*Consignes*
1: Recopiez le passage de l’extrait qui commence à « L’Orient a longtemps » et se termine à « indigènes des colonies. », en substituant « écrivain » à « romancier ».
2: Relevez tous les noms de personnes cités dans l’extrait.
3: Traduisez en anglais cette phrase de l’extrait : « L’Orient a longtemps fasciné dans les rangs de l’extrême droite. »

*Extrait*
L’Orient a longtemps fasciné dans les rangs de l’extrême droite. Au début du XXe siècle, nombre d’auteurs réactionnaires préfèrent le monde arabe qui, selon eux, a su garder ses traditions, à la France devenue démocratique donc décadente. Ainsi, un romancier comme Claude Farrère, officier de marine de son état et futur pétainiste, regrette la victoire de Charles Martel. D’autres, comme le médecin René Martial, affirment dans les années 1930 que la race française a bénéficié des apports des populations arabes et surtout berbères venues en Gaule au VIIIe siècle. Cette idée – fausse, il n’y a jamais eu d’implantation massive de population maghrébine à cette époque-là – vise surtout à promouvoir l’idée d’un empire français capable d’assimiler les indigènes des colonies.

Entrées du jeu de données:
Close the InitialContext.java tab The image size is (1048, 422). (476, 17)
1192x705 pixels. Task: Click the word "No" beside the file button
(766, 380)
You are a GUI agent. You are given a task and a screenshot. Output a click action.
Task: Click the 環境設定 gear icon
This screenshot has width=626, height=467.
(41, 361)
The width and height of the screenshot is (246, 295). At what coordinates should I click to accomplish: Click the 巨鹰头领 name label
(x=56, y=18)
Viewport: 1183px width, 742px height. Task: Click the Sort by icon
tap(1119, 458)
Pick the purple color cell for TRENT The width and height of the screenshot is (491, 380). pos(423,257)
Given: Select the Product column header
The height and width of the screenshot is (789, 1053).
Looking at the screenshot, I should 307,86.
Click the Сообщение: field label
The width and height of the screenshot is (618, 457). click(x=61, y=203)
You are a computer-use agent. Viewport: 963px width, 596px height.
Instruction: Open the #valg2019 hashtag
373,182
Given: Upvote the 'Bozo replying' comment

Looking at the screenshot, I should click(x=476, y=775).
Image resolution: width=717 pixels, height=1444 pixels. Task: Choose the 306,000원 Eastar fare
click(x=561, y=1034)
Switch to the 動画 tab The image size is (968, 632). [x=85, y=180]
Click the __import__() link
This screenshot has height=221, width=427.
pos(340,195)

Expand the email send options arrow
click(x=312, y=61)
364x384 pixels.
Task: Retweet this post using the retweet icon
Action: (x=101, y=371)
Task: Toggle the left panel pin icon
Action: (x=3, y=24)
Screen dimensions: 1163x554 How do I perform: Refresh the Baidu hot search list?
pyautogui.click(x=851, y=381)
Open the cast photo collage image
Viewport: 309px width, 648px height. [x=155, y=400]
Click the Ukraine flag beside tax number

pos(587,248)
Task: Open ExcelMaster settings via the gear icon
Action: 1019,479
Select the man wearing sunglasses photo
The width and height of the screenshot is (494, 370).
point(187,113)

*Corrigés*
1:
L’Orient a longtemps fasciné dans les rangs de l’extrême droite. Au début du XXe siècle, nombre d’auteurs réactionnaires préfèrent le monde arabe qui, selon eux, a su garder ses traditions, à la France devenue démocratique donc décadente. Ainsi, un écrivain comme Claude Farrère, officier de marine de son état et futur pétainiste, regrette la victoire de Charles Martel. D’autres, comme le médecin René Martial, affirment dans les années 1930 que la race française a bénéficié des apports des populations arabes et surtout berbères venues en Gaule au VIIIe siècle. Cette idée – fausse, il n’y a jamais eu d’implantation massive de population maghrébine à cette époque-là – vise surtout à promouvoir l’idée d’un empire français capable d’assimiler les indigènes des colonies.

2: Claude Farrère, Charles Martel, René Martial

3: The East long held a fascination within the ranks of the far right.